The Call on Your Life Part 1

This morning in my study time I was reading in Jonah. I started to reflect on my past when I first felt God put a call on my life. I was fourteen years old and God said..... Chris pursue me and teach others of who I am. Well that didn't fit in to my plan and I went in another direction, just like Jonah. As I read on further, I saw how my decisions and things that I did affected not only myself but others. Just like Jonah I put others in danger and caused much pain in their lives. I separated myself from family and friends but still continued to live a life of destruction. I remember the day, just like Jonah, when I was at the bottom all tangled up in the trash and yuck, when I called out to God and asked him to save me. God reached right in with his grace and mercy and pulled me out. Jonah 2:10 says God spoke to the fish and it vomited Jonah up on the seashore. Man I bet he was still really nasty and smelled real bad. I know that was the case for me. God took me through a season of cleaning me up, healing me and brought me closer to Him. Guess what God said next.... Just like He told Jonah in Jonah 3:1-2, on your feet and on your way, you still have work to do.

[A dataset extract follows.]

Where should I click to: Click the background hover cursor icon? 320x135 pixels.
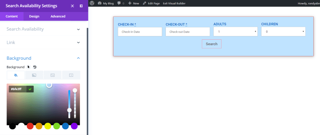(29, 67)
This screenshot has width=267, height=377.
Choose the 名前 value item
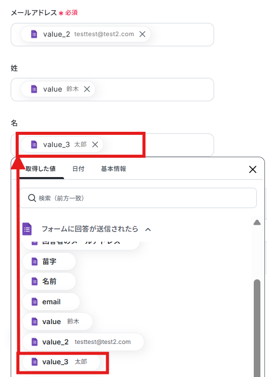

Tuesday, September 29, 2009

Place Your Life Before God


Yesterday I had the awesome privilege of taking my 4 year old daughter to work with me. On the way to work she told me......Daddy, girls talk alot - that's what mommy said. Mondays are very busy for me and she stayed true to what her mommy told her. I remember at one time thinking....WOW, she never stops. I had to wait on her hand and foot all day on top of my work. Every step she took she wanted me to hold her hand, open doors for her, buckle her up, at the playground--swing me, Daddy! So many other things she needed from me. I will not lie, trying to work and take care of her was crazy for me. Then on the way home she told me..... Daddy I can't marry you because mommy said you are her man (Now, I always tell her I will find her a husband that God and I choose for her), but she told me yesterday she wants him to be just like me. That made my day!! As crazy as the day was for me that just made everything in me feel awesome. She understands who I am at 4 years old.... Her Daddy, Mommy's Man, and what she wants in her husband all because of what I do for her and how I treat her.

"The only accurate way to understand ourselves is by what God is and by what he does for us, not by what we are or do for him." (Romans 12:3)

WOW! What does God do for you? Who is HE to you?